OD: Moin Mathias. Die Regierungen von Bund und Ländern haben aus meiner Sicht eine grosse Chance vertan. Sie überlassen die Deutung des Geschehens weiterhin Experten mit engen Objekt-Perspektiven auf die Gesellschaft. Strategien werden der Logistik untergeordnet, etwa wenn zum Thema Schulen vor allem über Transportwege und zappelige Kinder geredet wird, nicht über die Selbstorganisation aus Eigenkompetenz. Das führt dann im Ergebnis zu solchen Zahlen wie 800 Quadratmeter als Obergrenze für Geschäft, die den Eindruck von Willkür erwecken müssen: wer hier etwas aktiv verstehen will, ist verloren. Die Menschen werden nicht als Subjekte mit Verantwortung behandelt und ermutigt sondern in Unsicherheit und Furcht gehalten. Das ist auch eine Ansage. Fürchtet sich die Regierung vor dem Souverän? Viele Leute haben sich auf das symbolische Datum „nach Ostern“ eingelassen und vielleicht sogar gefreut, dass ihre Kooperation, Disziplin und auch Leidensbereitschaft Anerkennung finden würden. Nun könnte diese positive Spannung abreissen. Vielleicht kippt sie ins Gegenteil um, so daß am Ende doch die Rattenfänger die Oberhand gewinnen, die „immer schon gewußt“ haben, daß alles nicht wahr sei. So funktioniert Verhältnismäßigkeit nicht.
MB: Eine Vielzahl von Studien und Berichten haben ja deutlich gemacht, welche Personengruppen besonders von einer SARS-CoV-2 Infektion gefährdet sind und schwer daran erkranken können. Einzelfälle von jüngeren und nicht vorerkrankten Personen müssen natürlich auch – aber im richtigen Verhältnis – beachtet werden. Man sollte daher nicht den Fehler machen alle Menschen überall in Deutschland als gleich gefährdet einzustufen. Was spricht denn dagegen, wenn wir gruppenspezifische Prioritäten setzen und dadurch wichtige und knappe Ressourcen gezielter und effektiver einsetzen würden?

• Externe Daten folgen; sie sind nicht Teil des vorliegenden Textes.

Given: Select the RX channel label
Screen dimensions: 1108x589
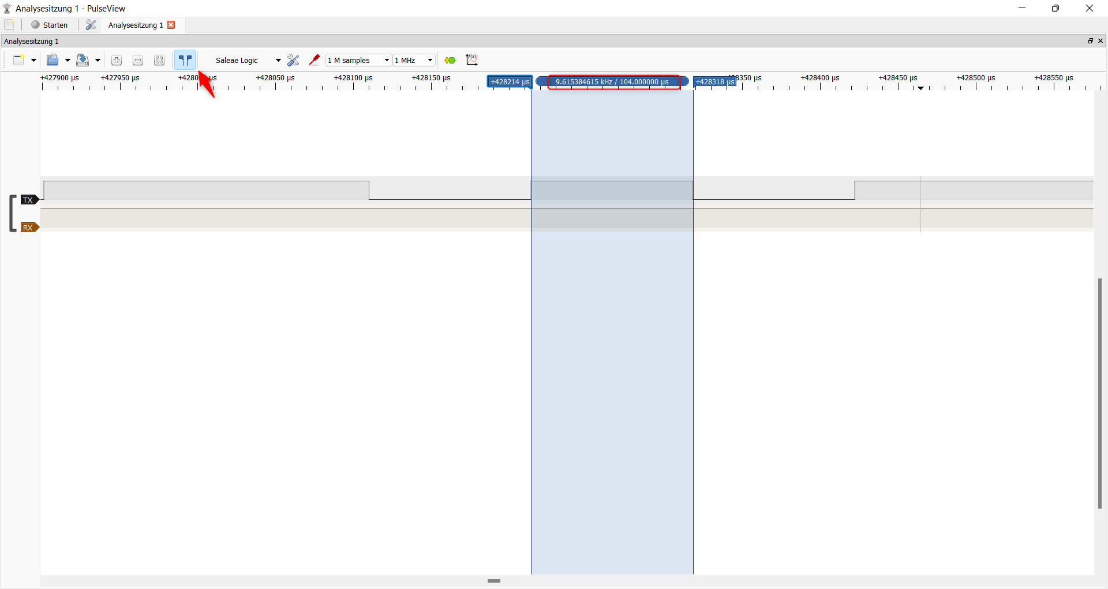Looking at the screenshot, I should pos(29,227).
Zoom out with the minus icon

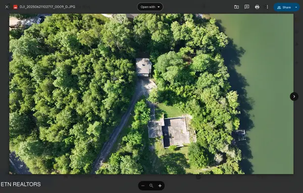pyautogui.click(x=143, y=185)
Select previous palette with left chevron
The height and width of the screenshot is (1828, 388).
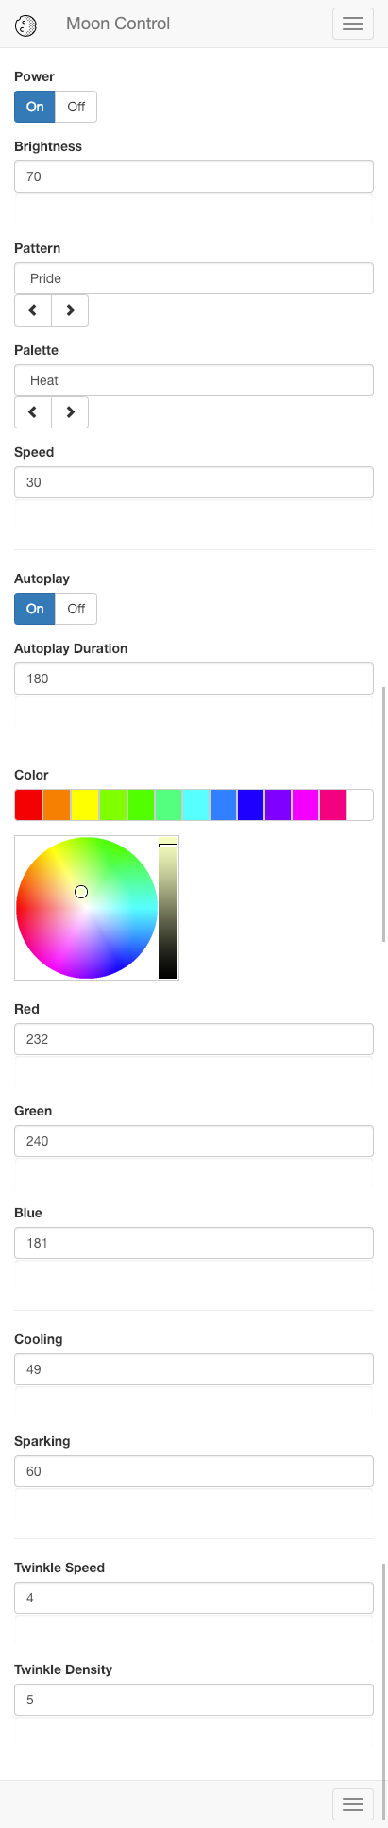pyautogui.click(x=33, y=412)
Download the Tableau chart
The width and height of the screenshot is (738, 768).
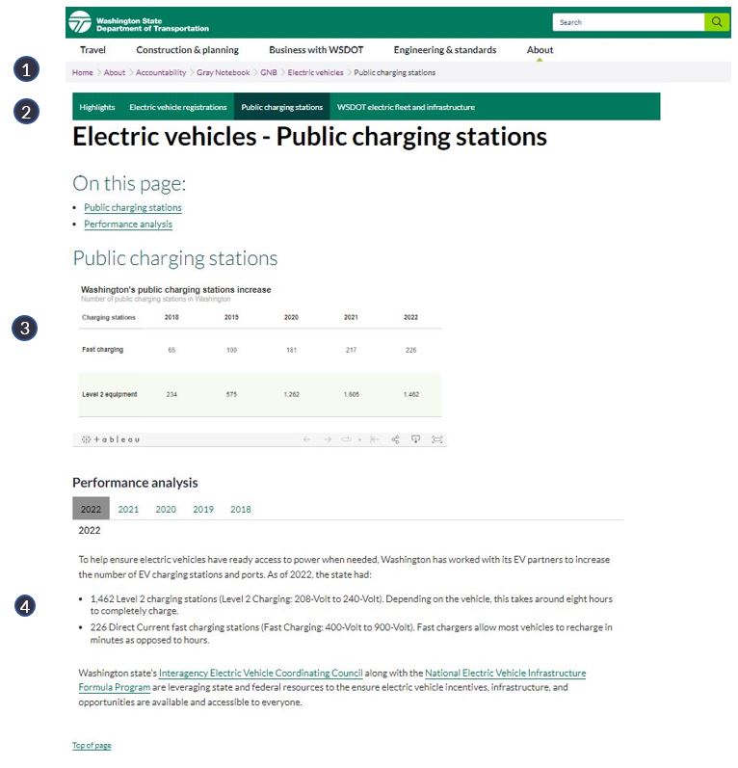416,439
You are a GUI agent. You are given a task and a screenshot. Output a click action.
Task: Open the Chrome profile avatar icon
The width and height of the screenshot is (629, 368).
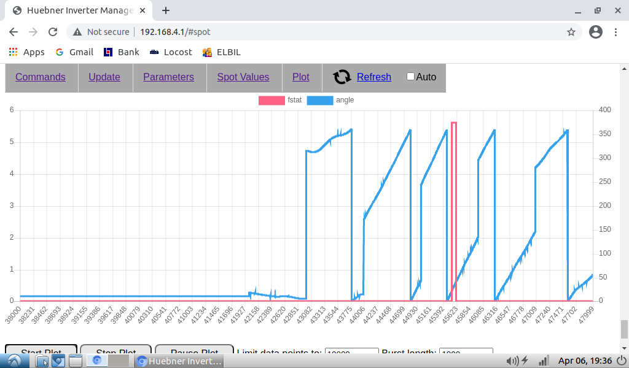pos(595,32)
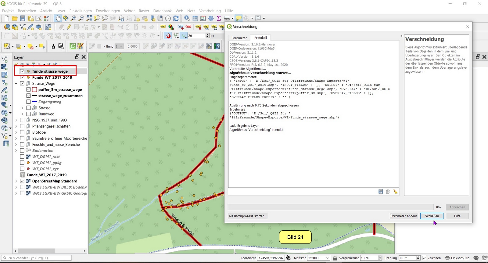
Task: Click the clear log broom icon
Action: click(x=395, y=192)
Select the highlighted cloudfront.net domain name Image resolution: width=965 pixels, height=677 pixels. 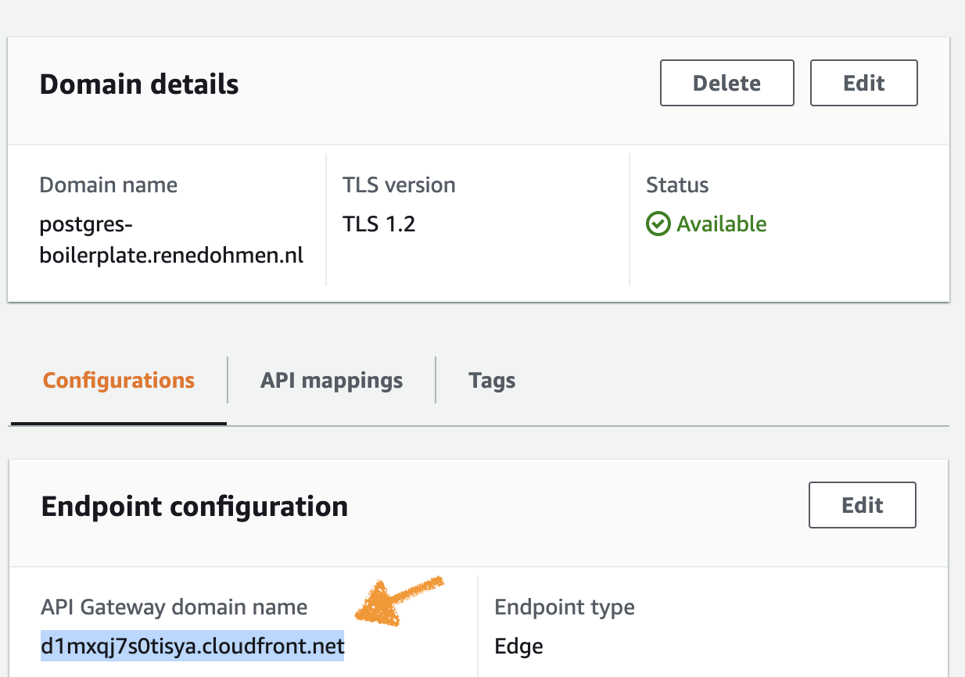tap(192, 647)
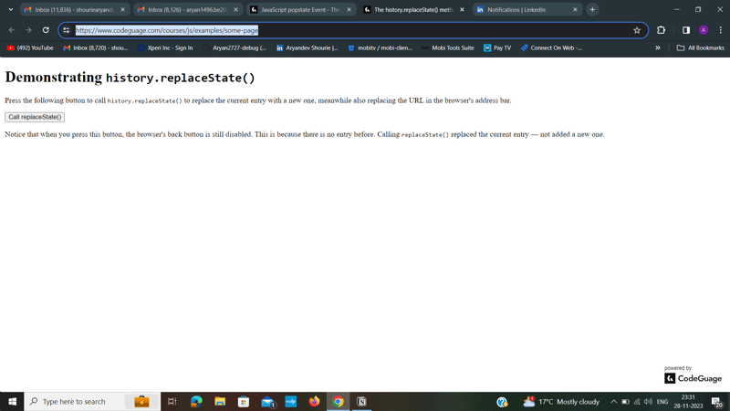Switch to the JavaScript popstate Event tab
This screenshot has height=411, width=730.
[301, 9]
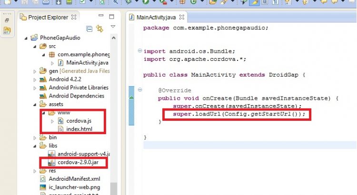
Task: Collapse the import statements fold marker
Action: pos(139,51)
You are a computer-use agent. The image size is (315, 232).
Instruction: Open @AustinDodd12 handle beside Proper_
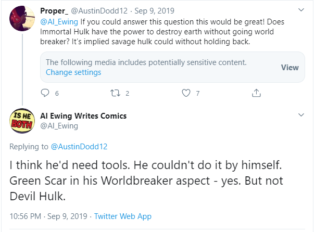(99, 11)

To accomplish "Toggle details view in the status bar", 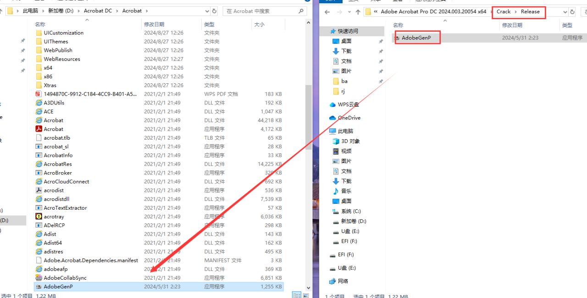I will point(297,296).
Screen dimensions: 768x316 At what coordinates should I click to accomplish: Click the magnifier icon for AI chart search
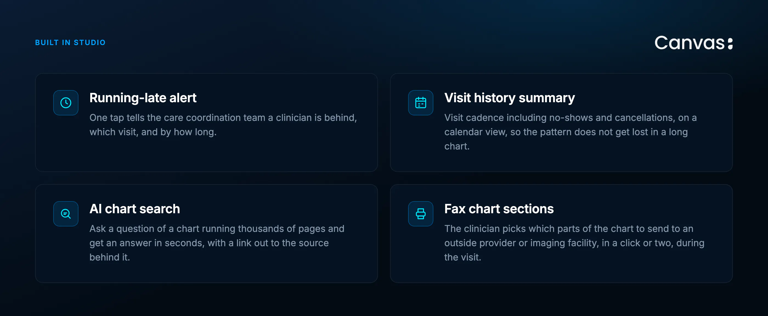[x=66, y=214]
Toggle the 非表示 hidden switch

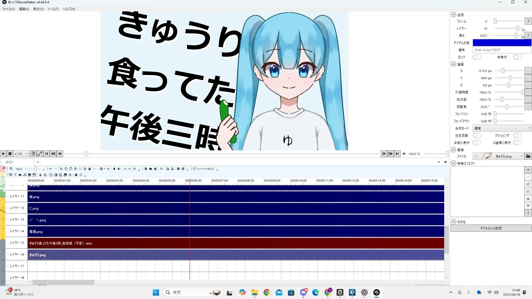coord(517,57)
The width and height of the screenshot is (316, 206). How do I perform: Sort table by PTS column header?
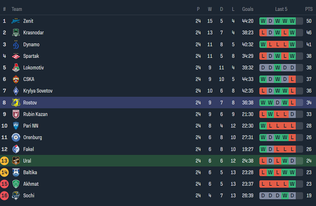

OD: Nichts, das ist ja das Thema von Public Health – als Übergangsbereich zwischen Individual- und Gemeinwohl. Aber: weder das Virus noch die Demokratie geht von Gruppen aus. Das sind grundlegende Wahrheiten: Wenn Distanz die Übertragung unterbricht und eine diagnostische Erfassung von Großteilen der Bevölkerung möglich ist, dann gibt es eine elementare Strategie, die Erfolg verspricht und Vertrauen stiftet, weil jeder Teil seinen Beitrag leistet. Überall wird vorgeschrieben: 1,5 Meter Sicherheitsabstand jenseits der eigenen „Herde“ zu halten, sonst Masken zu tragen. Dies wird streng überwacht und deutlich sanktioniert. Zugleich werden Wissen und Kompetenzen offensiv vermittelt, damit das Richtige jedem als sinnvoll verständlich wird. Der Rest ergibt sich aus der Praxis. Diese Elementar-Strategie scheitert leider – vielleicht an mangender Kreativität der Entscheidungsträger, sicher aber daran, daß die Mittel zur Umsetzung einfach nicht vorgehalten werden: weder die Ordnungsämter noch die Polizei sind angemessen ausgestattet. Wir kümmern uns ganz einfach nicht um die erste Phase der Ausbreitung – damit meine ich zwar einerseits staatliche Kontrollen, vor allem aber unsere verkümmerte Zivilcourage. Das ist übrigens bei uns nicht anders als in den USA: nur dass dort Medizinethiker sich nicht schämen, öffentlich Tips für angemessene Reaktionen auf Regelbrecher zu diskutieren.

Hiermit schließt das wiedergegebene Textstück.